O mundo parece ter entrado em um perigoso processo de recessão democrática nos últimos anos. Os avanços democráticos e constitucionais deflagrados pela Revolução dos Cravos, em 1974, seguida pela democratização espanhola, pela transição em diversos países da América Latina, entre os quais o Brasil, a queda do Muro de Berlim e o fim do regime do apartheid, na África do Sul, encontram-se em refluxo.
O cientista político Larry Diamond aponta como evidência dessa recessão a ruptura de pelo menos 25 regimes democráticos, desde os anos 2000, assim como uma acentuada deterioração das liberdades, da transparência e, em especial, a degradação do Estado de Direito, a partir de 2006, conforme mensuração realizada anualmente pela organização Freedom House.
Essa erosão dos valores constitucionais e democráticos não é um privilégio das novas democracias, mas também afeta as antigas, como França, Holanda, Itália, Inglaterra ou mesmo os Estados Unidos, onde a retórica da intransigência vem paulatinamente se institucionalizando. Por outro lado, regimes autoritários, como os da Rússia e especialmente China, apresentam-se cada vez mais robustos e com crescente influência ao redor do mundo.

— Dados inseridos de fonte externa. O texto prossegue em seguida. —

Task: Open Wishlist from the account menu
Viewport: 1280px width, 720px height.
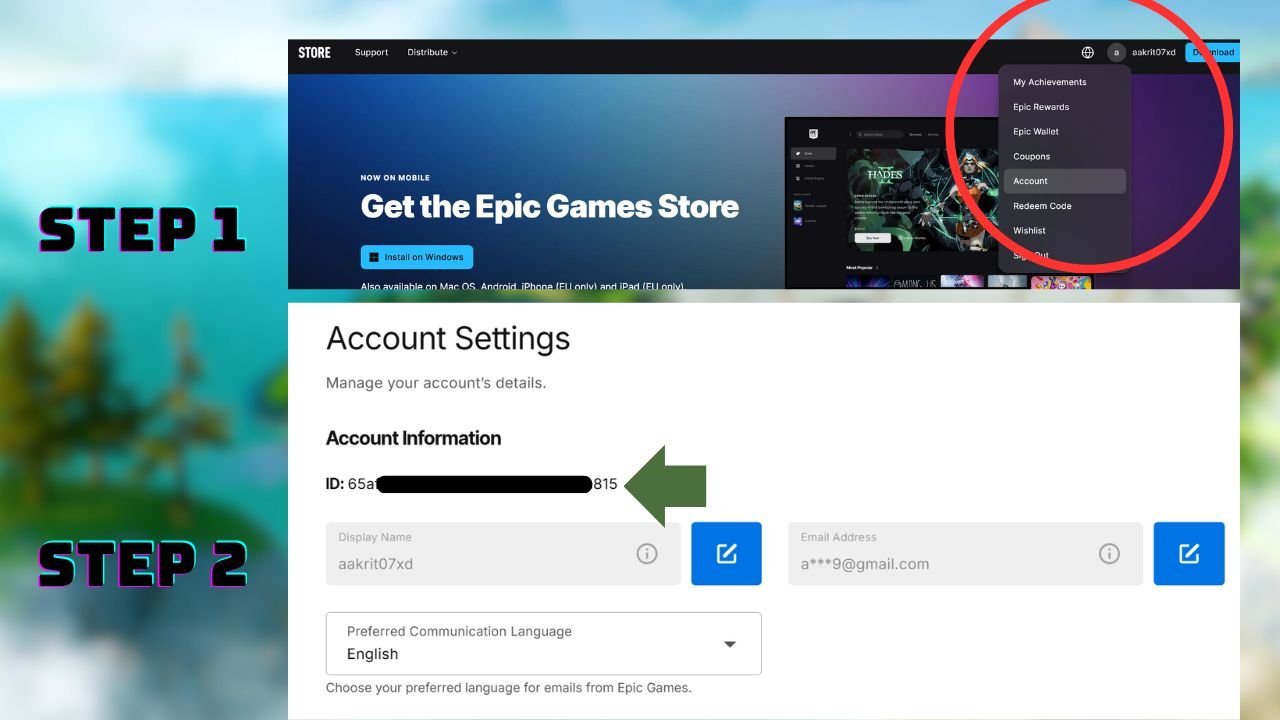Action: pos(1029,230)
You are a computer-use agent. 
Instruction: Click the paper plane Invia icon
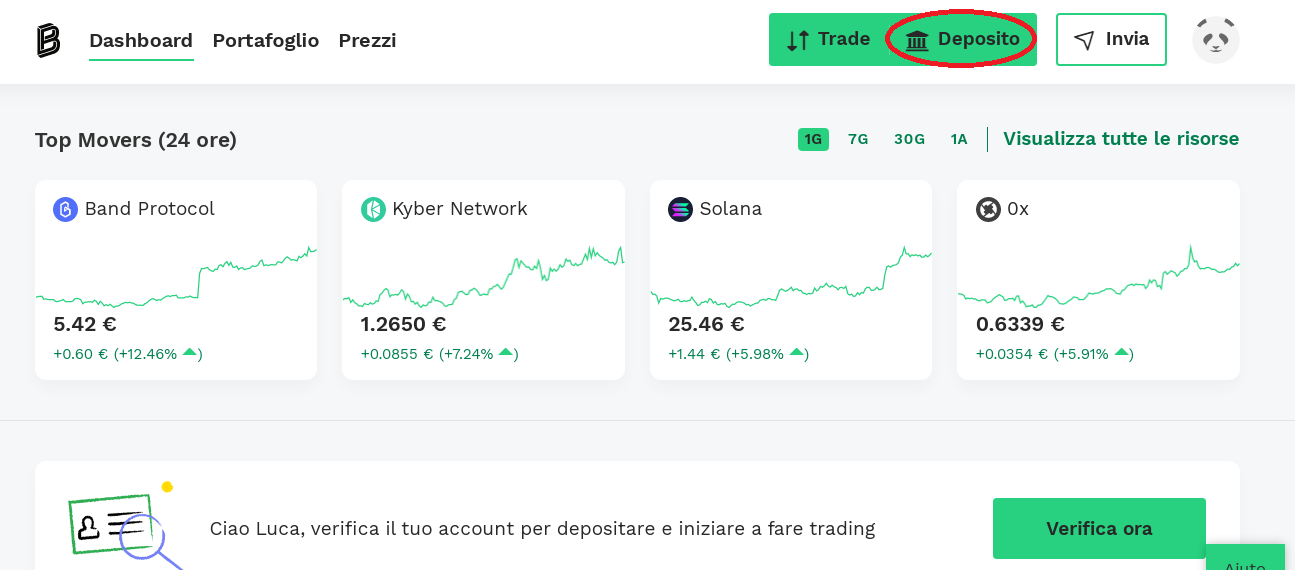point(1084,40)
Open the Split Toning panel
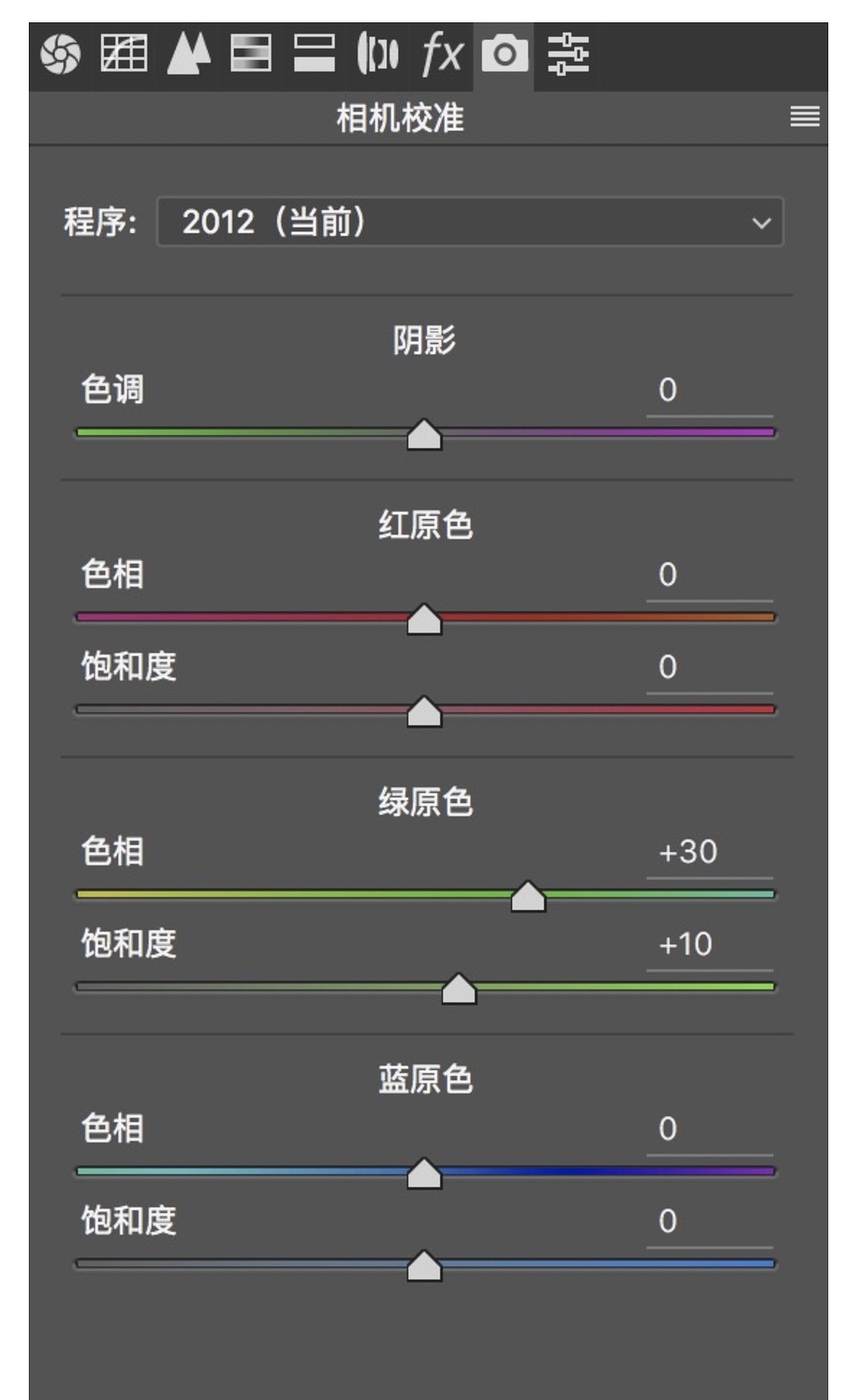860x1400 pixels. (315, 52)
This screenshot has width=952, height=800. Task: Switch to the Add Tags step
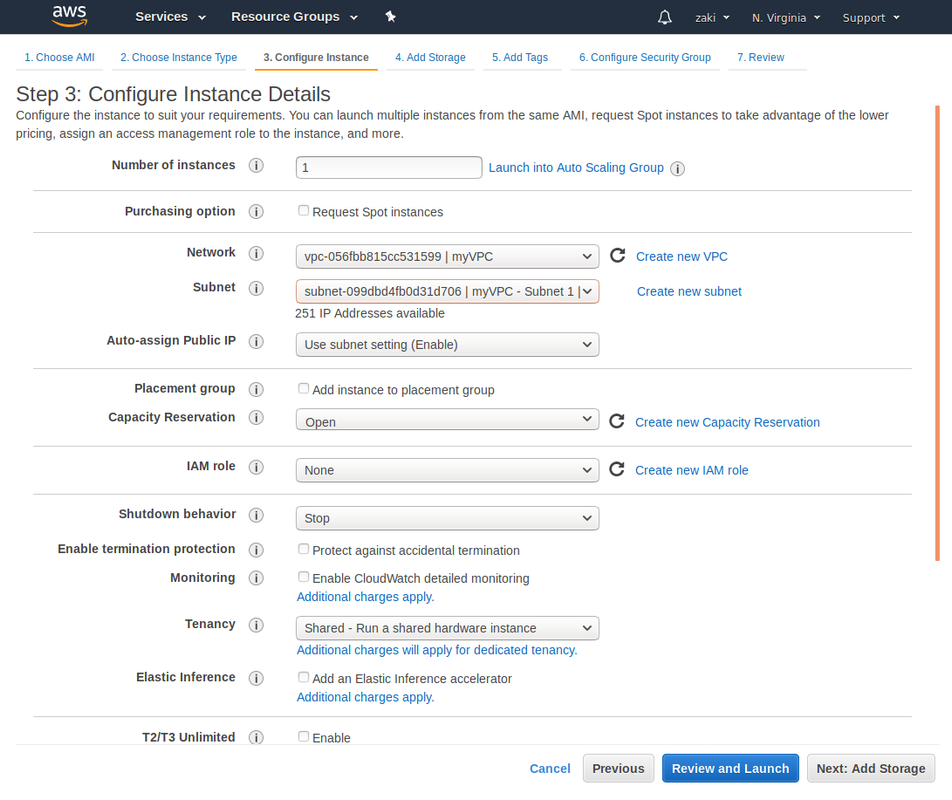[521, 57]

Múltiplas são as hipóteses para explicar esse processo, que vão da incapacidade dos novos regimes democráticos para lidar com as demandas e conflitos de uma sociedade aberta, à eficiência de líderes autoritários para controlar a mídia e acuar a sociedade civil, passando pela captura das lideranças democráticas, em velhas e novas democracias, pela corrupção e pela fragilização das agências de aplicação da lei. O aumento da desigualdade, mesmo nos países desenvolvidos, potencializou a desconfiança na política, a tensão social, abrindo espaço para o oportunismo à la Trump.
No Brasil vivemos um processo paradoxal. Seguindo o caminho de muitas democracias em recessão, temos um problema de profunda ineficiência do Estado, que vem sendo incapaz de cumprir com as obrigações básicas no campo da segurança pública, educação, saúde ou infraestrutura urbana. Mesmo a onda de crescimento dos anos 2000 não foi capaz de reduzir a profunda e persistente desigualdade, esgarçando ainda mais o tecido social. As ruas de 2013 deixaram claro isso.
A promiscuidade do financiamento eleitoral e o vasto esquema de corrupção dela derivado, no entanto, apenas se tornaram mais evidentes em função do fortalecimento de mecanismos de transparência, monitoramento e aplicação da lei. Sem o surpreendente desempenho de algumas instituições de aplicação da lei, turbinadas pela delação premiada, não teríamos a exata dimensão da profundidade do modelo neopatrimonialista que vem se apropriando da democracia brasileira.
Nas últimas semanas, com a iminência da suspensão do sigilo sobre as delações, a luta pela sobrevivência dos operadores políticos desse regime neopatrimonialista tornou-se ainda mais dramática, fortalecendo uma inusitada aliança entre novos e antigos adversários políticos voltada a embaraçar ou desmoralizar o sistema de aplicação da lei. O desempenho de nossa democracia nos próximos anos depende, em boa medida, do resultado deste embate entre a elite política e a imparcialidade da lei.
Fonte: “Folha de S. Paulo”, 4 de março de 2017.